A gathering of about fifty supporters rings the scene, shouting support. A much larger crowd gathers protectively around the Greensborough players, further up the grandstand wing.


A gentle September sun slowly heads west, suspended like a spotlight.


The defensive coach has his players in a small circle. One is face down on the ground having his hamstrings rubbed.


‘Fucking beautiful! That was fucking beautiful!’ the defensive coach yells as he slaps his prone player on the bum with his clipboard. ‘See fellas, that’s what we need!’ he pleads to the rest of the group who yell agreement.


The ruckman who guided the club to last year’s premiership and has been out all season with a knee injury, is talking to the on-ballers, reading quietly from his notepad. About half-time, he took over from Anthony Rocca, now at the MCG in his role as Collingwood assistant coach.


Robbie calls the team in and the three groups fold around him. Supporters move closer to hear the coach speak and to be a part of it, to feel the intimacy.


Well-groomed, fresh haircut, designer stubble, Robbie glances quickly at the ground – a final ordering of his thoughts. This is the last time he will speak with his team.


The players link arms or place hands on the shoulders of the team-mate in front. Twenty-two young men joined together like a bunch of boulders. They draw strength from the closeness.


Smaller than most of his players, Robbie cranes his neck to make eye contact with as many as he can. All eyes are on him.


‘How fucking good is this,’ he says. ‘How good is it!’ again, louder, for emphasis.


Players and supporters roar.


This game is back on the Roosters’ terms.
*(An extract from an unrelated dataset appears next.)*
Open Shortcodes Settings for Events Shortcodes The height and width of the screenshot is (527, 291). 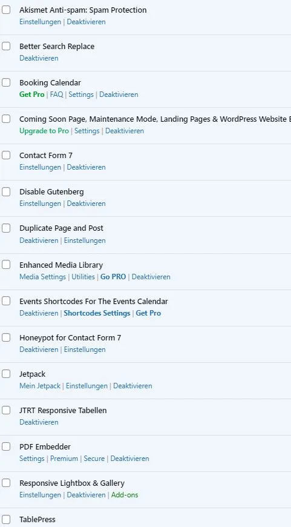click(97, 313)
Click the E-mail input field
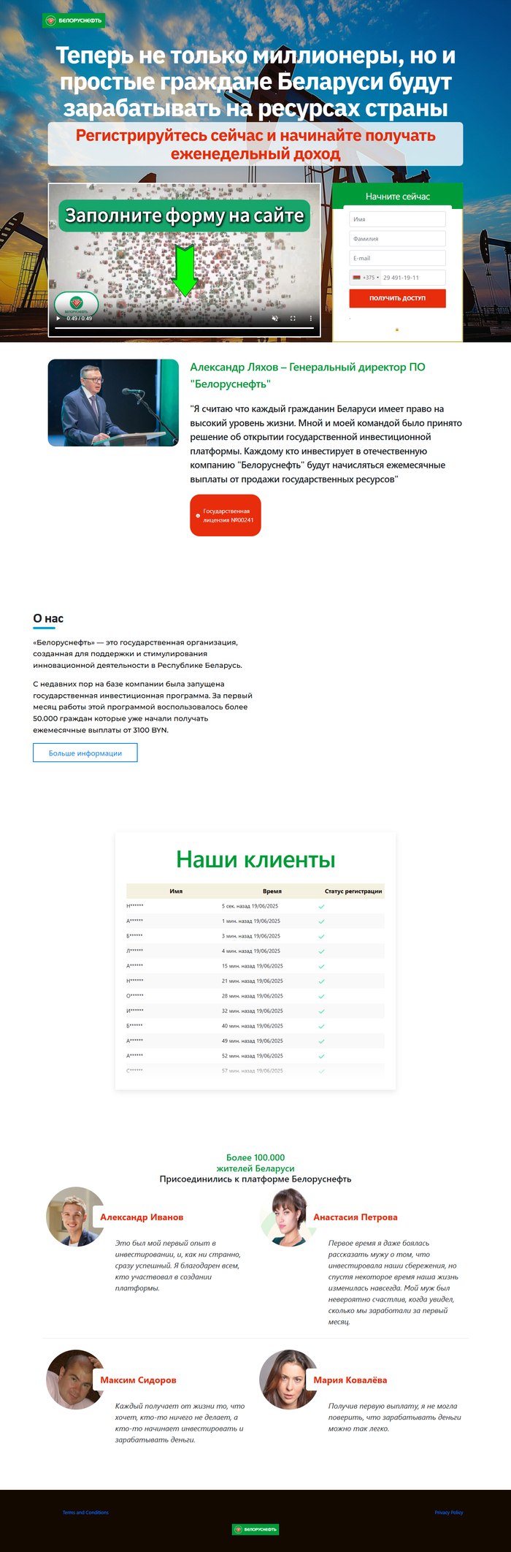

In a lacklustre opening, West Preston lacked intensity, perhaps tired or even satisfied in making the Grand Final.


Over summer, they had lost a handful of premiership players and while a new team was still being cobbled together, dropped the first six games. Injuries to key players compounded problems and survival in Division 1 was the priority.


They picked up a few, including McDonagh, who straightened them up with his long kicking, and won ten from the last twelve to finish fourth.


Victories in three knockout finals brought the Rooters to another Grand Final. With only a six day break since the prelim, maybe they had had enough. No one would blame them.


Greensborough lost only one home and away game – a close one against Heidelberg in the wet – in winning the minor premiership, seven games clear of their Grand Final opponent. After a week off, they defeated North Heidelberg by 98 points in the semi-final, followed by another week’s rest.


Today, standing in line for the national anthem, they were big, fit, muscled, ready to win.


In the first quarter, Greensborough ran in waves and brushed aside their opponents.


Rocca pointed the finger at his on-ballers at quarter-time.


‘Make your tackles stick.’


Against the spring northerly, kicking to the Preston Market end, the Roosters respond and dig in, stopping Greensborough’s outside run.


Greensborough lead by two goals at half-time.


The third quarter is classic West Preston: tight, close, scrappy. Led by on-baller Federico, they win stoppages all over the ground. Greensborough meet their ferocity, but show signs of wilting towards the end of the quarter.


Scores level.


In the huddle, a sense of confidence settles over the Roosters. They’ve been here before. Underdog is their natural state.


As coaches do before sending their teams back out, Robbie pulls his players in closer for his final words. He speaks quietly, eyes bulging, head nodding. He’s not pleading, he doesn’t need to.


Supporters lean in closer. Everyone here is engaged, involved.


‘One more effort, West!”


The young, female physio, usually reserved, self-conscious, stands directly behind Robbie. In this moment, her natural reticence falls away, her face is alive. ‘Come on!’ she screams.


This is honest passion, real connection. No sanitisation here, no security guards ringing the fence.


This is not about empire building. This is grass roots. Community.


Robbie’s address builds to a climax. One last drop of effort from him; one final exaltation.


His players are practically on top of him now. He pulls one in for a hug before sending the team out.


The Roosters keep momentum going their way and kick three goals into the wind. Doggie Lirosi kicks his third – an effort that wins him the medal for best on ground. Greensborough are brave, led by Tom Bell, former Carlton and Brisbane Lions, however eventually succumb to the manic pressure.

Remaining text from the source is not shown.